Barroso vai receber R$700 mil referentes à repatriação

O secretário da Receita Federal, Jorge Rachid, revelou nesta segunda-feira (7) que a arrecadação com o processo de regularização de bens mantidos por brasileiros no exterior, a chamada repatriação, somou R$ 46,8 bilhões.
De acordo com Rachid, o cálculo foi feito com base nas declarações enviadas ao governo e identificou que os contribuintes deixaram de declarar R$ 4,1 bilhões e acabaram não pagando o valor devido em Imposto de Renda e multa, o que gerou a diferença. A arrecadação, portanto, ficou abaixo dos R$ 50 bilhões estimados pelo Ministério da Fazenda.
“Detectamos após o prazo que foram recepcionados Darfs [documentos de arrecadação] na ordem de R$ 46,8 bilhões. Ele [contribuinte] declarou e não recolheu. Já iniciamos o procedimento fiscal junto a esses contribuintes para verificar a veracidade e autenticidade das informações transmitidas. Poderemos elaborar representação fiscal para fins penais se for o caso”, acrescentou Rachid.

Divisão do bolo
A lei que criou o programa de repatriação, cujo prazo se encerrou no fim de outubro, determinou que a arrecadação do Imposto de Renda em cima da repatriação seria dividida com Estados e municípios. De acordo com o governo, os estados ficarão com 21,5% da arrecadação com o IR e, os municípios, com 23,5%.

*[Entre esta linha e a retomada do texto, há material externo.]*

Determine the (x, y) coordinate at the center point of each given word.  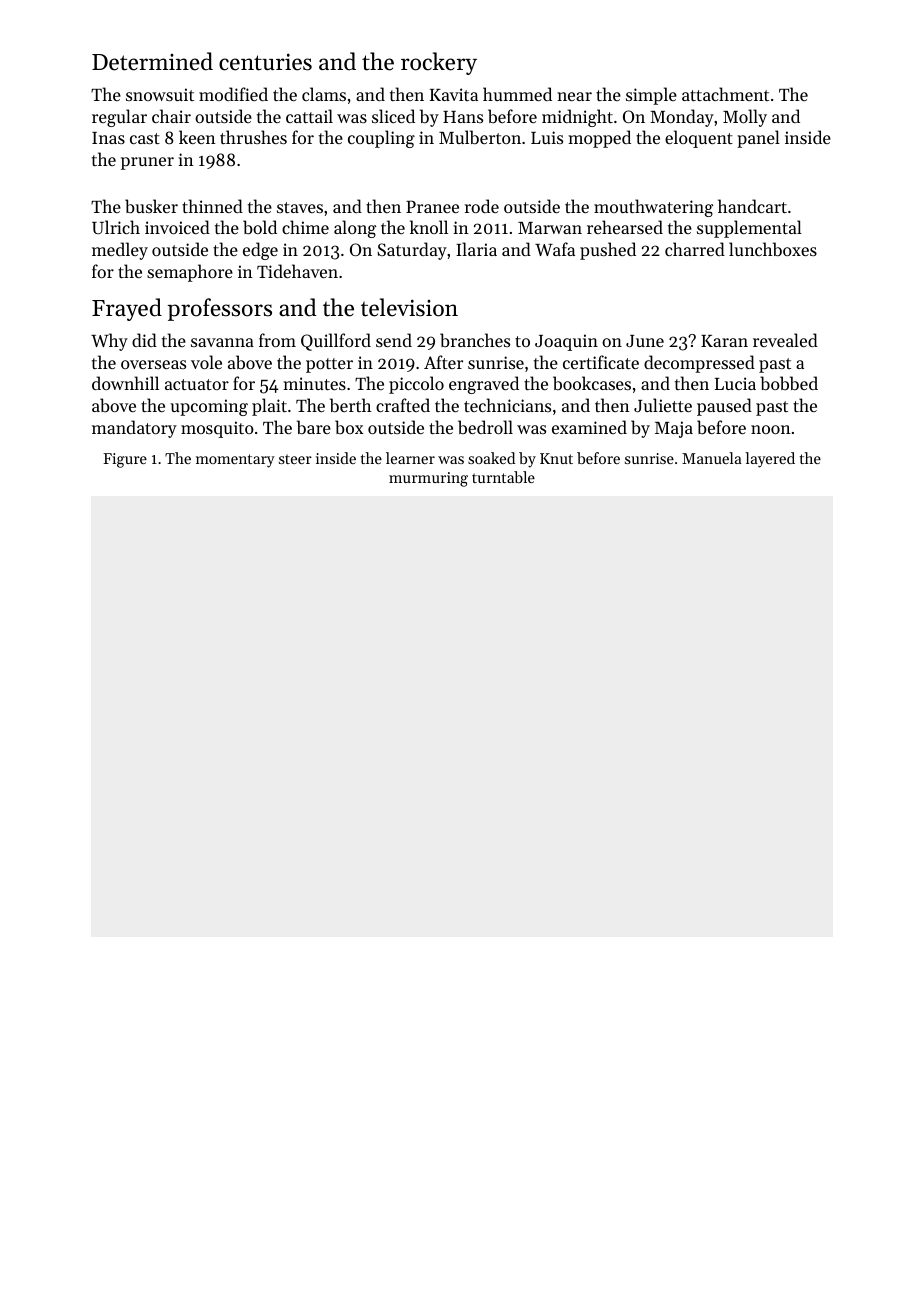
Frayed (127, 309)
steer (295, 459)
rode (482, 206)
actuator (197, 384)
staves (300, 207)
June (645, 341)
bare (314, 427)
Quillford (336, 342)
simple (651, 96)
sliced (393, 116)
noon (771, 429)
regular (119, 118)
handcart (752, 206)
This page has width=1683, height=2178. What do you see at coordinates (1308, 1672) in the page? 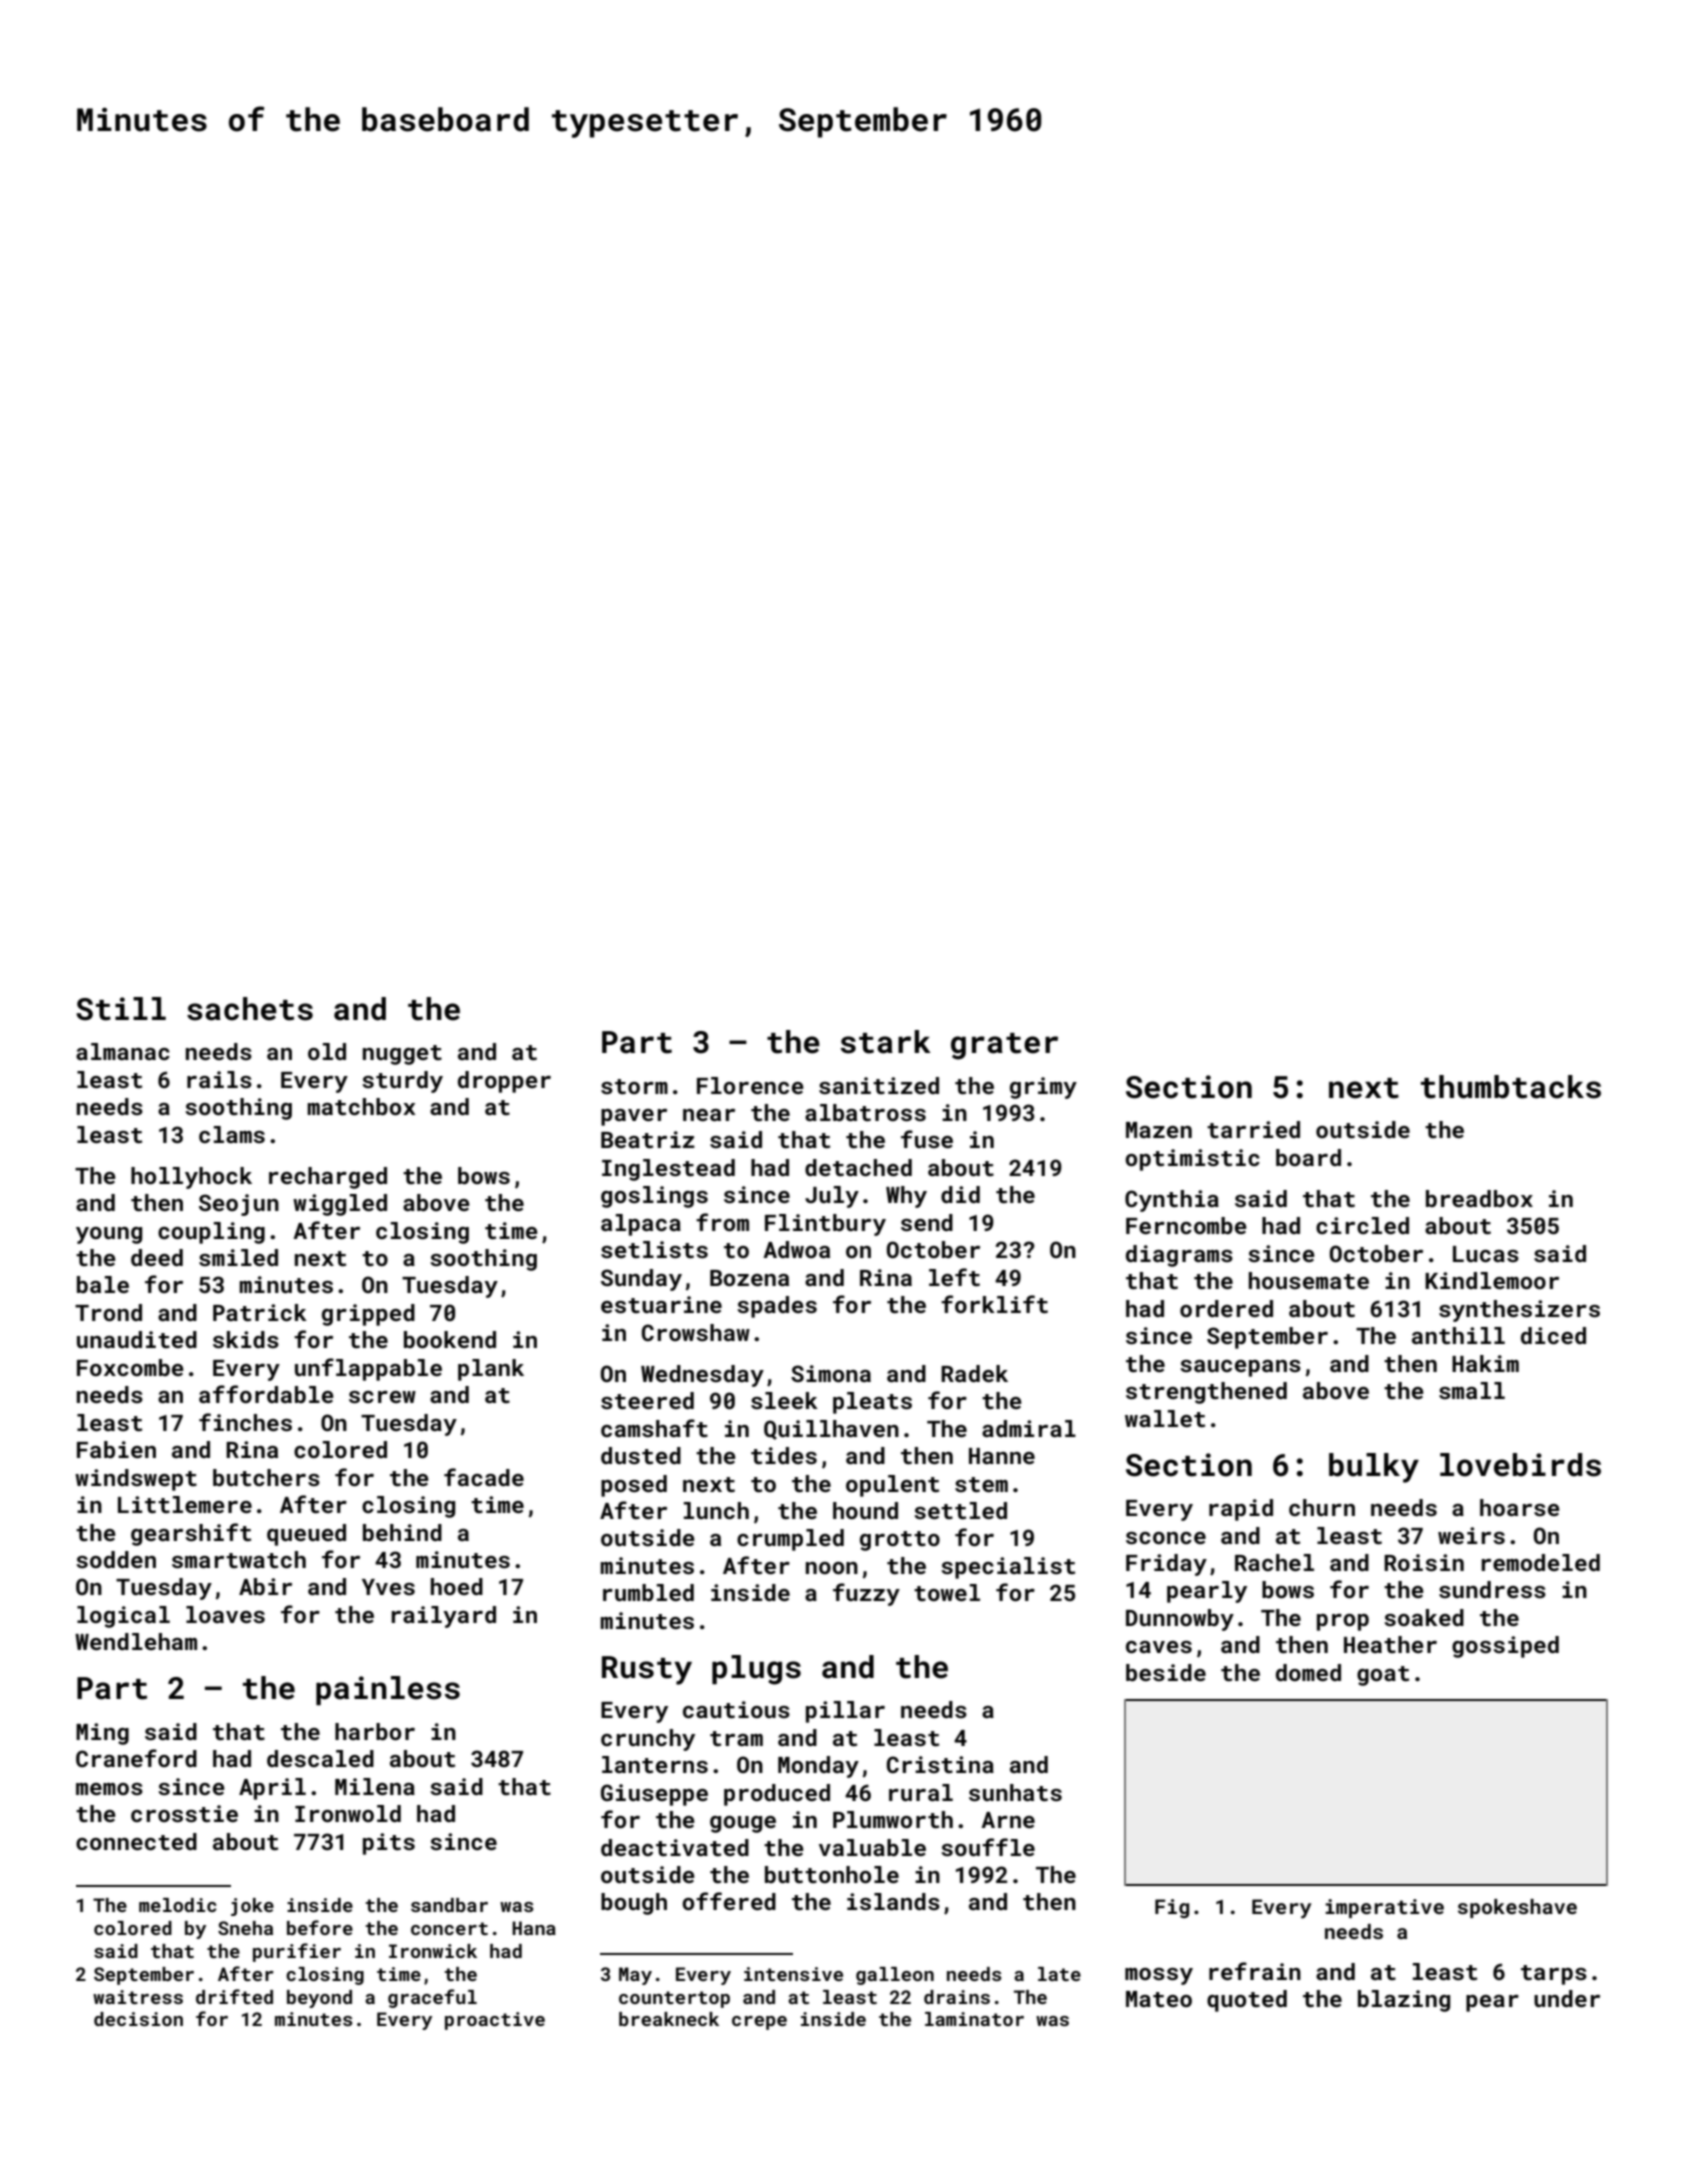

A divisão será feita através do coeficiente do município no FPM (Fundo de Participação dos Municípios) e Barroso possui um índice de 1,2. Sendo assim, receberá R$702.404,46 referentes à repatriação.
Para conferir o valor a ser recebido pelos demais municípios mineiro, clique aqui.
Entenda o que é repatriação
Terminou, no último dia 31 de outubro, o prazo para quem tem dinheiro não declarado no exterior fazer a repatriação dos recursos. A medida vale para pessoas físicas e empresas que desejam resolver as pendências com o fisco e obter desconto na multa. Para isso, é cobrado 15% de imposto de renda e outros 15% de multa. 
A lei  nº 13.254, sancionada em 13 de janeiro de 2016, pela ex-presidenta Dilma Rousseff, institui o Regime Especial de Regularização Cambial e Tributária (RERCT) e pretende incentivar o envio dos valores, obtidos de forma lícita, de volta ao país. Ela se aplica aos residentes ou domiciliados no país em 31 de dezembro de 2014 que tenham sido ou ainda sejam proprietários ou titulares de ativos, bens ou direitos em períodos anteriores a 31 de dezembro de 2014.
O governo conta com o dinheiro da repatriação como uma das principais fontes de receita extra para melhorar o resultado fiscal deste ano. A meta para este ano é de um déficit de R$ 170,5 bilhões.